Tuesday, March 02, 2004

One subject we had no plans to comment on was the Mel Gibson Jesus movie. (Full disclosure: I am an agnostic from a Protestant family.) Here, however, is an article from National Review on the Jesus movie and the novel The Da Vinci Code. You might want to check it out.

Here's one for you sports fans. Sports Illustrated has on their site (I can't figure how to link it--click here for SI and then look at the lower left part of your screen where it says "MLB Photo Gallery: Sizing up the sluggers from SI photos, then and now." Viewers are then treated to "before and after" photos of power hitters Bret Boone, Barry Bonds, Jason Giambi, Gary Sheffield, and Sammy Sosa, one from several years ago early in their careers and one recent. Now, SI doesn't say they're on steroids. They just post the photos. And, to my knowledge, taking steroids is not now against the rules of baseball, though I have a feeling that it's going to be very soon.

However, the breaking baseball news is that Bonds, Giambi, and Sheffield have just been nailed. Federal investigators have announced that these three players bought steroids. Does this matter? Not in the global scheme of things, but sports are one of the most popular forms of mass entertainment, and the main illusion that fans have is that it really DOES matter whether Barca or Real Madrid comes in first when, of course, it doesn't.

Do players take drugs? Sure they do. It's the market at work. If you make the fans happy by hitting lots of home runs and helping your team win, then the fans love you, every team wants you, and you can sign a multimillion-dollar contract. If you take steroids, your muscles are much bigger, you're much stronger, and you can hit the ball much harder. Now, you have to know how to hit in the first place; steroids aren't going to help you if you can't hit the curveball. but steroids can be the difference between a guy who earns a million bucks a year and a guy who earns eight million.
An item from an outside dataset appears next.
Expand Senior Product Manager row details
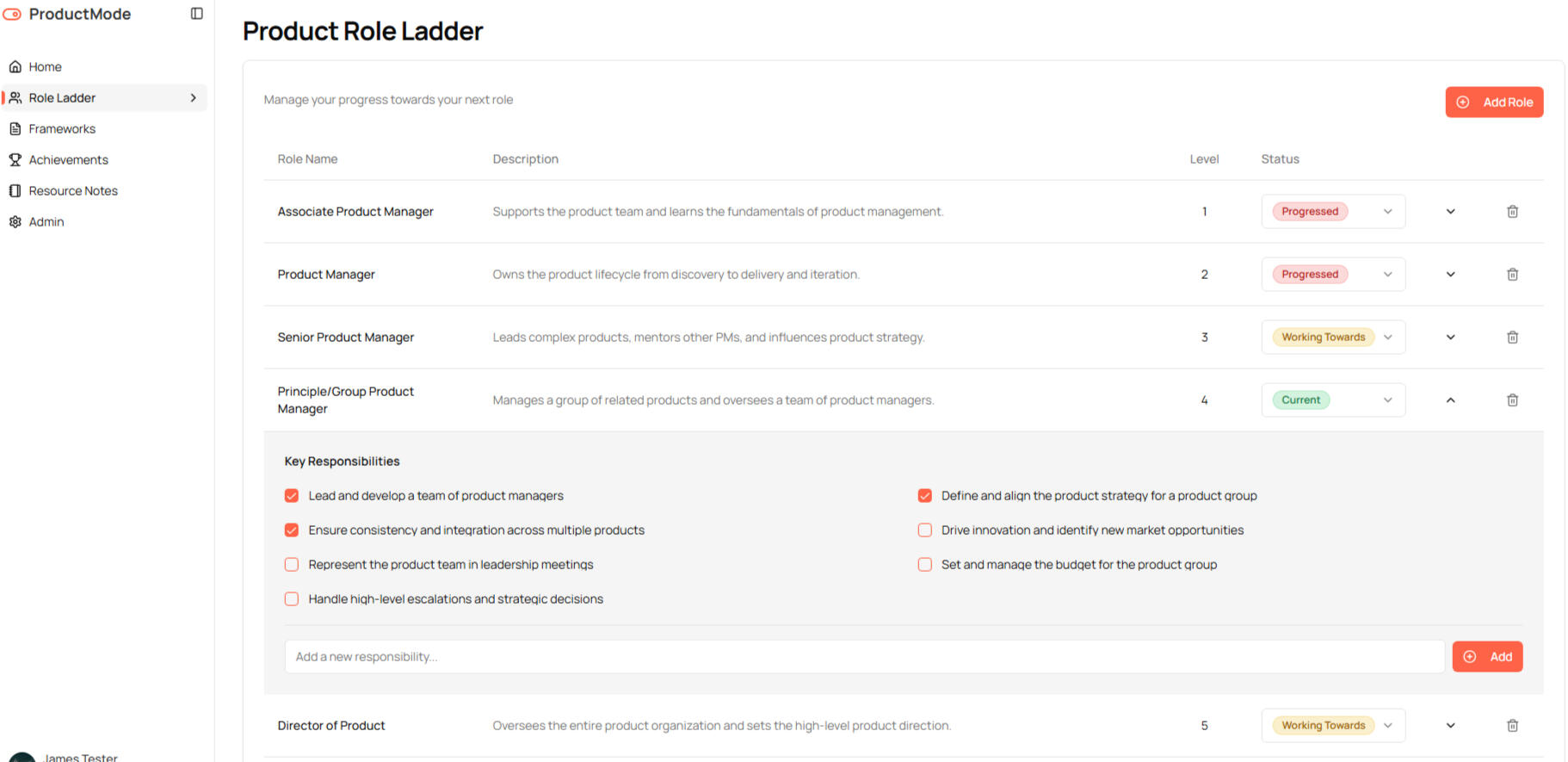This screenshot has height=762, width=1568. click(1450, 338)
Health problems? Forget it. These guys are young men with a young men's attitude about their health--party now and don't even think about later. Steroids don't seem to have done these guys any damage yet, as far as we know, and the immediate payoff--take roids, and fame and fortune can be yours now--is enormous compared to the cost--you might die five or ten years earlier, we don't know.

How do you stop it? Very simple. Random mandatory drug testing. If the players don't like it, they can look for a job somewhere else. Part of the payback for those enormous salaries, and I do mean enormous--the highest-paid baseball player, Alex Rodriguez, earns more than $25 million a year, star players get $5-10 million, and in my little town, Kansas City, there are several players (Beltran, Sweeney, Gonzalez, Santiago, maybe Randa) making well more than $2 million a year--is that you have to give up this part of your privacy in order to maintain the fans' illusions. See, if we pretend that sports are really important, then we have to treat them like they are, and one thing we don't allow is any sort of cheating or unfair advantage.

How about Spain? Well, in the last Winter Olympics Spain bought itself a German cross-country skier, Johann Muehlegg, to win us some medals. Muehlegg came through; he won golds in all three cross-country races. Then it hit the fan. He tested positive after the third victory and was disqualified; they've just gotten around to stripping him of the other two medals.

Soccer? Yeah, almost certainly. The Barca admits using creatine as a "nutritional supplement" for its players. That's probably better than what Maradona used to take before games (and at most other times) when he was playing here.